2025 AIChE Annual Meeting

(10g) Decoding Control: Scalable and Interpretable Approximation of Control Laws with Oblique Decision Trees

Authors

Yankai Cao, The University of British Columbia
Modern control systems often rely on complex strategies like Model Predictive Control (MPC), Reinforcement Learning (RL), or other optimal control methods to achieve high performance. However, these advanced control laws frequently suffer from drawbacks that hinder their practical deployment. MPC often demands substantial online computation, making it challenging for real-time applications with fast dynamics [1]. RL policies, particularly those based on deep neural networks, can act as "black boxes," lacking interpretability and making verification difficult, which is a major concern in safety-critical systems [2]. Furthermore, implementing these complex controllers on resource-constrained hardware platforms can be infeasible [3]. There is a need for methods that can capture the performance benefits of these advanced controllers while offering computational efficiency, interpretability, and ease of implementation.


Studies on explicit MPC have established that the control law for linear MPC systems is a piecewise affine function of the system state (x) [4]. Building on this, theoretical work has shown that such linear MPC control laws can be exactly represented by a finite-depth oblique decision tree with linear predictions (ODT-LP), as shown in Picture (a). Here, the oblique decision tree structure is used to partition the state space into distinct polyhedral regions (polytopes) using linear combinations of features at branch nodes. Each leaf node corresponds to a specific polytope, where a simple linear control law (u = Fx + g) is applied.


Inspired by this equivalence, we propose a data-driven framework using ODT-LP to learn approximations of control laws directly from sampled data, as shown in Picture (b). This framework is applicable not just to linear MPC but also to complex controllers like nonlinear MPC, RL policies, or other optimal control strategies. The core idea involves generating a dataset of state-action pairs by repeatedly solving the target high-performance controller offline across a representative set of initial states. This dataset trains the ODT-LP model in a supervised manner, where the tree learns to partition the state space using oblique splits (linear combinations of features) at branch nodes and predicts the control action using simple linear models at leaf nodes. This process effectively "decodes" the complex control logic into the explicit, rule-based structure of the ODT-LP. The resulting ODT-LP controller acts as a computationally lightweight surrogate: for linear MPC, it can learn the exact control law, while for nonlinear MPC, RL, or other complex strategies, it learns a near-optimal approximation.
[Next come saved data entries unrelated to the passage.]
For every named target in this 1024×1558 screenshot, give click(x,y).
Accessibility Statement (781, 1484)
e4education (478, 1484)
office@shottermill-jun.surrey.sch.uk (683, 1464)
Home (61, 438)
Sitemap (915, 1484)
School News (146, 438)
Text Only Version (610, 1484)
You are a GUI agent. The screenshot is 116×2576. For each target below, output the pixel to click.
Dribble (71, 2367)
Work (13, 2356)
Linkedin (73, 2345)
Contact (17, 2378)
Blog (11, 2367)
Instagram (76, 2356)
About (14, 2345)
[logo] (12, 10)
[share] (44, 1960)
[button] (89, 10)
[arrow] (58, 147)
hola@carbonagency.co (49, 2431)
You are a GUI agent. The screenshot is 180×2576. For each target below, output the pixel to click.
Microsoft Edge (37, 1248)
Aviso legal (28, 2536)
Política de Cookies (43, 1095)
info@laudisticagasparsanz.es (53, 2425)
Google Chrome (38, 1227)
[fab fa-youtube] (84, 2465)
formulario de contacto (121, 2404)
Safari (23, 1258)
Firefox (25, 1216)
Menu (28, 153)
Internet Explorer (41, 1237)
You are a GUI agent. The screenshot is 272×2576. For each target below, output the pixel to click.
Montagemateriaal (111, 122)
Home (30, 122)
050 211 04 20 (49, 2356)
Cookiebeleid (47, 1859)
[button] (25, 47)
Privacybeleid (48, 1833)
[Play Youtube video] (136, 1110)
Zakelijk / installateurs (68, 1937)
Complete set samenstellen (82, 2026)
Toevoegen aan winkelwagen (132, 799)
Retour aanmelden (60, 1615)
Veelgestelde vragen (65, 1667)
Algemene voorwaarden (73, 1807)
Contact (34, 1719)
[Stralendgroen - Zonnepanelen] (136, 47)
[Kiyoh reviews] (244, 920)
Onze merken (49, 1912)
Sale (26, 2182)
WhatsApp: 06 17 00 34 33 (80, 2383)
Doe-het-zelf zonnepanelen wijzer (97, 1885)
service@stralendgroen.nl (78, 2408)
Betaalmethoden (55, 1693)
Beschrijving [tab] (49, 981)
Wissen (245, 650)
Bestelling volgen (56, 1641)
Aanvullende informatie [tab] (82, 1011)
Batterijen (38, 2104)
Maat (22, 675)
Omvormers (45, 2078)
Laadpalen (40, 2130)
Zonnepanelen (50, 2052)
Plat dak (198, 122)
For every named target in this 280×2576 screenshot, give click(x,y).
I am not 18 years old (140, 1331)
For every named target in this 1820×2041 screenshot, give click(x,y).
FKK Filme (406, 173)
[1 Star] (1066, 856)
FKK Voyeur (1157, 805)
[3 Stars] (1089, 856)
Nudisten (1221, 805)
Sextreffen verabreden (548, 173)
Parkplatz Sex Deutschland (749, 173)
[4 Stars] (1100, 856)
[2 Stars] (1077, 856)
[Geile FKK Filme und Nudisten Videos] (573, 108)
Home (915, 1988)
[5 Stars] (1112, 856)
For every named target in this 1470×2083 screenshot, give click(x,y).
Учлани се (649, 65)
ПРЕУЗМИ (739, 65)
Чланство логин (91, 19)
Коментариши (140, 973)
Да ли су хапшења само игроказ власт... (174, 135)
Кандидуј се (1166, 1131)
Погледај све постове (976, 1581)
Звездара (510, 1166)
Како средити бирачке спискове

One key advantage of this ODT-LP approach is scalability. The method is designed to handle potentially high-dimensional state spaces during offline training and enables extremely fast online execution, significantly reducing the computational burden compared to online optimization. Furthermore, this scalability allows for a tunable trade-off: one can adjust the complexity of the ODT-LP (e.g., tree depth or node number) to balance the fidelity of the control law approximation against the computational cost. This cost includes both offline training effort and online execution speed. Simpler trees offer lower fidelity but faster training and execution, while more complex trees can achieve higher fidelity at the expense of increased computational resources.


Another significant advantage is the inherent interpretability offered by the decision tree structure [5]. For any given state, the tree evaluation follows a single, traceable path to a specific leaf node, where a unique and simple linear control law is applied, as shown in Picture (a). This rule-based structure provides transparency, allowing human operators to follow the step-by-step decision logic, enhancing trustworthiness and simplifying verification. By combining these benefits, ODT-LP offers a practical and scalable pathway to deploy near-optimal control performance with significantly reduced computational burden and enhanced interpretability, bridging the gap between advanced control theory and real-world implementation.